Gold prices edged lower on Wednesday, slipping from recent highs as investors assessed weaker United States labour data and awaited signs of a government reopening that could influence Federal Reserve policy expectations.
By 3:45 pm AEDT (4:45 am GMT), spot gold was down 0.5% at US$4,107.56 per ounce, retreating after three consecutive sessions of gains that had pushed the metal near the key US$4,150 level.
The yellow metal’s recent rally was fuelled by optimism over a potential end to the record-long U.S. government shutdown, which spurred broad-based buying across markets.
Risk appetite remained broadly positive as investors grew more confident that policymakers were nearing an agreement to restore government funding.
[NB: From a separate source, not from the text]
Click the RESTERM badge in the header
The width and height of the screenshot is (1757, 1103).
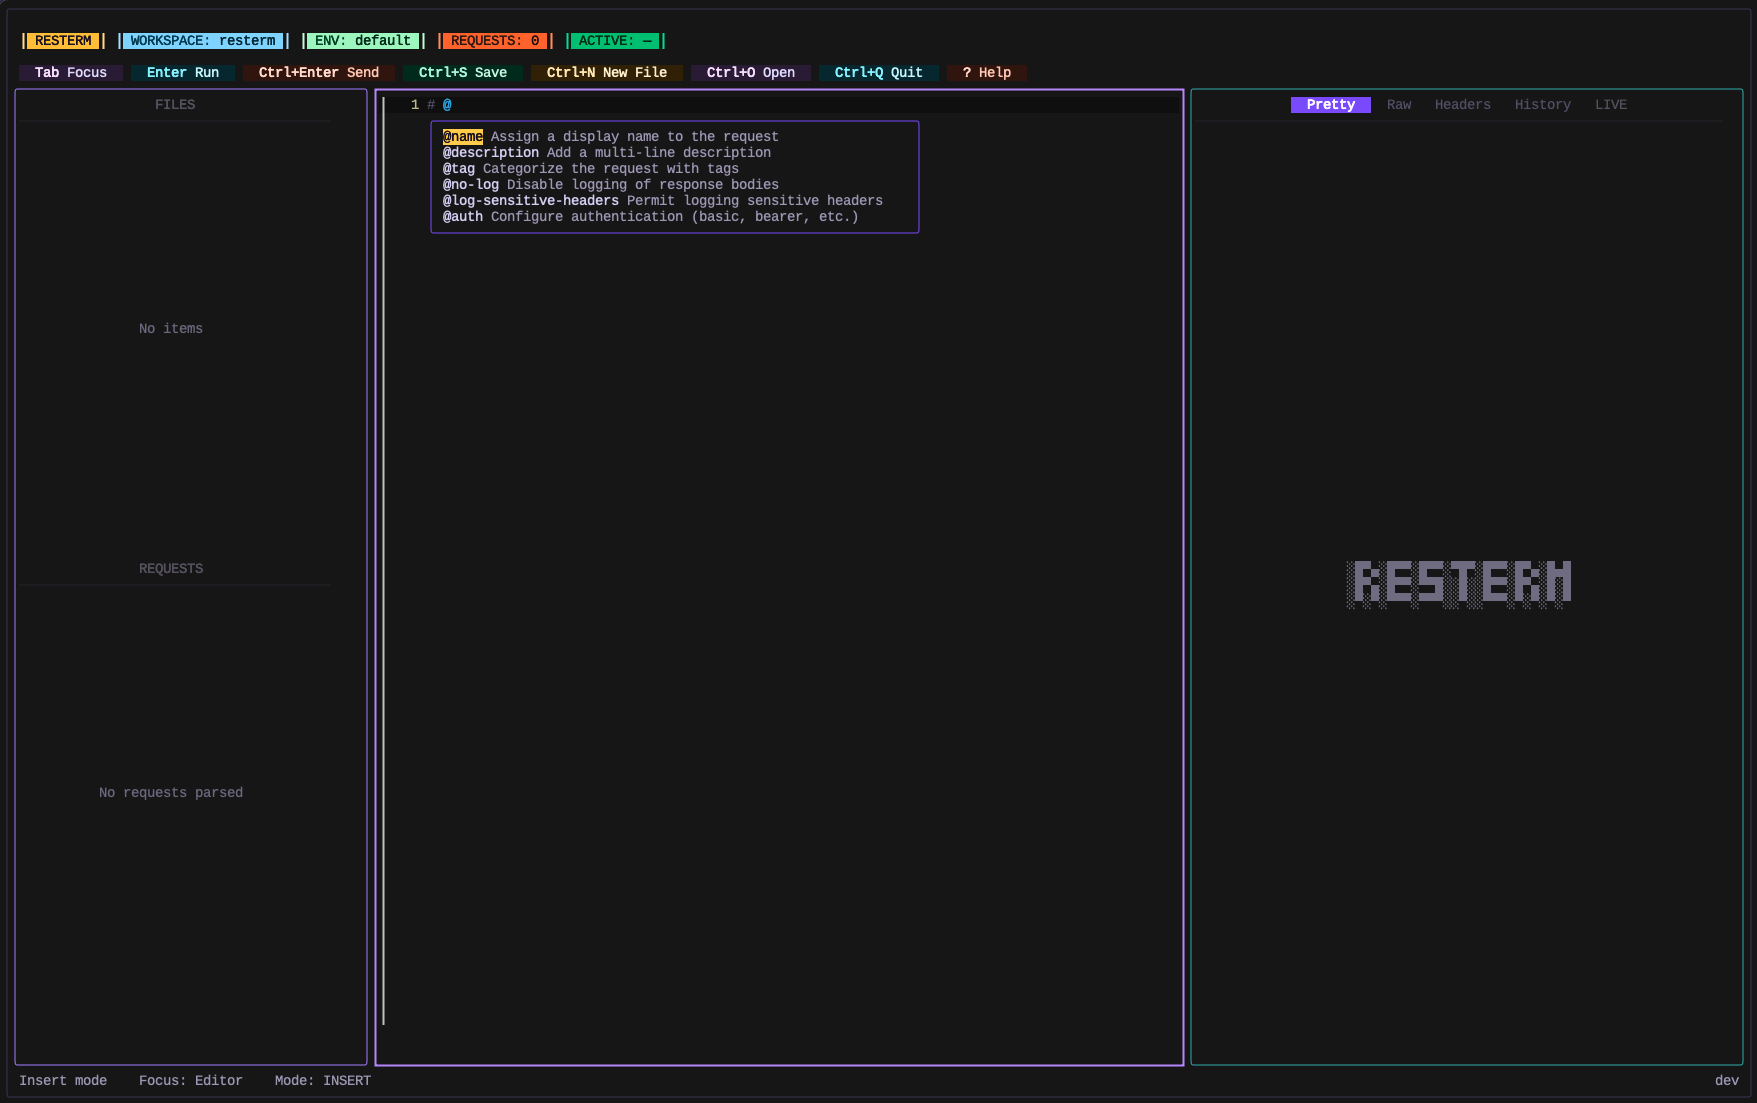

Persistent weakness in U.S. economic data, meanwhile, continued to reinforce expectations of deeper Federal Reserve rate cuts in the months ahead.
The latest ADP employment data released on Tuesday showed that U.S. firms shed more than 11,000 jobs a week through late October.
According to the CME Group FedWatch Tool, markets now price in around a 65.4% probability of a December rate cut, up from 62% before the report’s release.
Asian markets extended gains on the dovish shift in Fed expectations, while U.S. Treasury yields declined, helping to cushion some of gold’s losses.
Still, the greenback’s limited rebound has capped the metal’s advance near its recent peaks.
Meanwhile, markets are looking towards the resumption of key U.S. economic data releases, which could offer more clarity on the Fed’s policy trajectory.